The final cause for some consternation among Sixers fans, and perhaps the one with the most validity, is the growing concern that the Sixers may have missed out on potentially great players in the draft. This process is entirely dependent on Hinkie’s team being able to identify superstar talent, and any and all decisions that can shed light on that ability will be magnified to no end.
As Giannis Antetokounmpo continues his ascension, as his continues to turn that latent natural talent into on-court production, the selection of Michael Carter-Williams comes under increased scrutiny. This is probably unfair. Finding superstars in the late lottery is a great boon to any rebuild, but probably an unrealistic standard to hold general managers to. If that were the case, then there are 13 other GM’s without a clue of what they were doing.
The Sixers far-exceeded the expected value of where they select Carter-Williams, both in his winning Rookie of the Year and in the Sixers’ ability to turn that relative success into the barely-protected draft pick from a 2-11 team. The Sixers turned that 11th pick into a high-value asset, a top-3 protected pick in this year’s draft from the Lakers, even if it may not have been the highest value asset available to them when they selected.

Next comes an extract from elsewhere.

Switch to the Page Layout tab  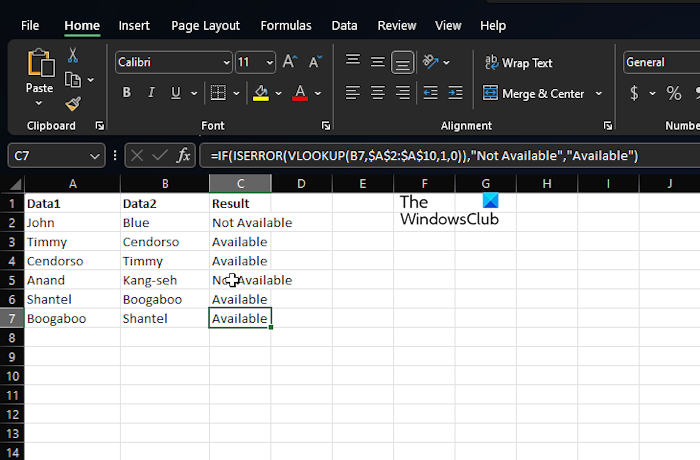pyautogui.click(x=205, y=25)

The bigger concern may be the emergence of Knicks’ rookie Kristaps Porzingis. Porzingis is an incredible talent, one who I ranked neck-and-neck with Okafor heading into the draft, and one who fit considerably better with Nerlens Noel and Joel Embiid than Okafor does.
Porzingis had some concerns — namely physicality, rebounding, and the ability to play through contact and finish in the paint — that made him somewhat of a risky selection, even if his offensive skill level and defensive potential gave him more ability to be a two-way player than Okafor.
But where Okafor has, more or less, looked like the player many expected — dominant in the post, enough passing where you can envision running an offense around him, inconsistent on the defensive glass, and struggling as a team defender — Porzingis has far-exceeded expectations. He’s turned weaknesses (rebounding) into legitimate strengths, and competed physically at 20 years old in a manner that almost nobody expected.
It’s still very early in the careers for both Porzingis and Okafor, and the Sixers’ big man still has plenty of time to correct his weaknesses. But the Latvian center is already correcting some of his own weaknesses, which makes it almost impossible not to ask what-if.
But all of this — the luck necessary to win the lottery, the thought, even if early, of potentially missing on a high draft pick — just goes to show how fraught with uncertainty this style of rebuild is. Certainty has never been the reasoning behind the strategy, and anybody selling certainty was guilty of false advertisement.
In order to buy into the plan at the beginning, you had to make peace with the uncertainty that came along with it.
All that the Sixers plan provides is the highest likelihood of finding a superstar in a sea of uncertain paths. The Sixers are still well-positioned to capitalize on luck, with as many ping pong balls as possible and a collection of highly-talented “if’s”.
How much is having a dominant player necessary? How scared of uncertainty are you? How much uncertainty, and losses, are you willing to live through in order to chase that superstar?
For many Sixers fans, those core beliefs have never been tested as much as they are now.